▶ _Directions_
Each line below should be quoted exactly, please.

▶ _Supplied records_

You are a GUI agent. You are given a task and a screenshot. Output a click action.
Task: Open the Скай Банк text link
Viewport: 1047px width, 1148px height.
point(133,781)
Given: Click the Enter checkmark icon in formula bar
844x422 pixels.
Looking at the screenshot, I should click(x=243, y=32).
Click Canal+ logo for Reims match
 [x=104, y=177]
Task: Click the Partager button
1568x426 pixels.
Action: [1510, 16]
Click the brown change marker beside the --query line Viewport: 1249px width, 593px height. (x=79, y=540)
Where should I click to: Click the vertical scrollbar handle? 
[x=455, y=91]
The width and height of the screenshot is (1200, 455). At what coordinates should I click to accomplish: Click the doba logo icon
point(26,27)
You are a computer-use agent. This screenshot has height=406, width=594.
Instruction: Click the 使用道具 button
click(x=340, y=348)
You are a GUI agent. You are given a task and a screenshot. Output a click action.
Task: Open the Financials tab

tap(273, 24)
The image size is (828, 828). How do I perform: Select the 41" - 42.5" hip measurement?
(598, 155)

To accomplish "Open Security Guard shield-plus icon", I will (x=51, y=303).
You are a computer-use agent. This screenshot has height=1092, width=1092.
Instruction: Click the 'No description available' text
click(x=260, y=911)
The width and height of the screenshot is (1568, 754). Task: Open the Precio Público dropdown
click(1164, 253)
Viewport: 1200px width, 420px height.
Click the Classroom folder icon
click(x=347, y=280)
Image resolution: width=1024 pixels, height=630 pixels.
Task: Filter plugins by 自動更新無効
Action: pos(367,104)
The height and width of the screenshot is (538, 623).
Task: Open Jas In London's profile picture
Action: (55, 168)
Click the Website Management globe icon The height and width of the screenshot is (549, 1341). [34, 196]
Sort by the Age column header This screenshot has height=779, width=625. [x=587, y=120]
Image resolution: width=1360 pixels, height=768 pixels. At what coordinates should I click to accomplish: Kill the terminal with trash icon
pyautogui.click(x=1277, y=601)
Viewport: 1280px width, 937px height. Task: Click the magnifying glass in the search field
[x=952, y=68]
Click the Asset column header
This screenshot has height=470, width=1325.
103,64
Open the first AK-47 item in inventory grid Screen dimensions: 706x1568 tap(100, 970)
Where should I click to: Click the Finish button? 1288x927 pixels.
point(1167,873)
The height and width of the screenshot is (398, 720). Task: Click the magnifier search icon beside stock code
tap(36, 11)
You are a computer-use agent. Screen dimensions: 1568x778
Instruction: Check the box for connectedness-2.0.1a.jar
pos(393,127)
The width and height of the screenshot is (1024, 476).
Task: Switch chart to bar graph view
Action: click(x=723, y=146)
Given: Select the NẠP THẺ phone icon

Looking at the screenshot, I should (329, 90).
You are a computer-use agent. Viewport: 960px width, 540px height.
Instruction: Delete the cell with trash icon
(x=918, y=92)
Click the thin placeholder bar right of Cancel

▶ _Answer box_
You are a GUI agent. You are given a task and a screenshot. Output a click action.
Task: Open the Скай Банк text link
Viewport: 1047px width, 1148px height.
point(133,781)
Given: Click the Enter checkmark icon in formula bar
844x422 pixels.
Looking at the screenshot, I should click(x=243, y=32).
Click Canal+ logo for Reims match
 [x=104, y=177]
Task: Click the Partager button
1568x426 pixels.
Action: [1510, 16]
Click the brown change marker beside the --query line Viewport: 1249px width, 593px height. (x=79, y=540)
Where should I click to: Click the vertical scrollbar handle? 
[x=455, y=91]
The width and height of the screenshot is (1200, 455). At what coordinates should I click to accomplish: Click the doba logo icon
point(26,27)
You are a computer-use agent. This screenshot has height=406, width=594.
Instruction: Click the 使用道具 button
click(x=340, y=348)
You are a GUI agent. You are given a task and a screenshot. Output a click action.
Task: Open the Financials tab

tap(273, 24)
The image size is (828, 828). How do I perform: Select the 41" - 42.5" hip measurement?
(598, 155)

To accomplish "Open Security Guard shield-plus icon", I will (x=51, y=303).
You are a computer-use agent. This screenshot has height=1092, width=1092.
Instruction: Click the 'No description available' text
click(x=260, y=911)
The width and height of the screenshot is (1568, 754). Task: Open the Precio Público dropdown
click(1164, 253)
Viewport: 1200px width, 420px height.
Click the Classroom folder icon
click(x=347, y=280)
Image resolution: width=1024 pixels, height=630 pixels.
Task: Filter plugins by 自動更新無効
Action: pos(367,104)
The height and width of the screenshot is (538, 623).
Task: Open Jas In London's profile picture
Action: (55, 168)
Click the Website Management globe icon The height and width of the screenshot is (549, 1341). [34, 196]
Sort by the Age column header This screenshot has height=779, width=625. [x=587, y=120]
Image resolution: width=1360 pixels, height=768 pixels. At what coordinates should I click to accomplish: Kill the terminal with trash icon
pyautogui.click(x=1277, y=601)
Viewport: 1280px width, 937px height. Task: Click the magnifying glass in the search field
[x=952, y=68]
Click the Asset column header
This screenshot has height=470, width=1325.
103,64
Open the first AK-47 item in inventory grid Screen dimensions: 706x1568 tap(100, 970)
Where should I click to: Click the Finish button? 1288x927 pixels.
point(1167,873)
The height and width of the screenshot is (398, 720). Task: Click the magnifier search icon beside stock code
tap(36, 11)
You are a computer-use agent. Screen dimensions: 1568x778
Instruction: Check the box for connectedness-2.0.1a.jar
pos(393,127)
The width and height of the screenshot is (1024, 476).
Task: Switch chart to bar graph view
Action: click(x=723, y=146)
Given: Select the NẠP THẺ phone icon

Looking at the screenshot, I should (329, 90).
You are a computer-use agent. Viewport: 960px width, 540px height.
Instruction: Delete the cell with trash icon
(x=918, y=92)
Click the thin placeholder bar right of Cancel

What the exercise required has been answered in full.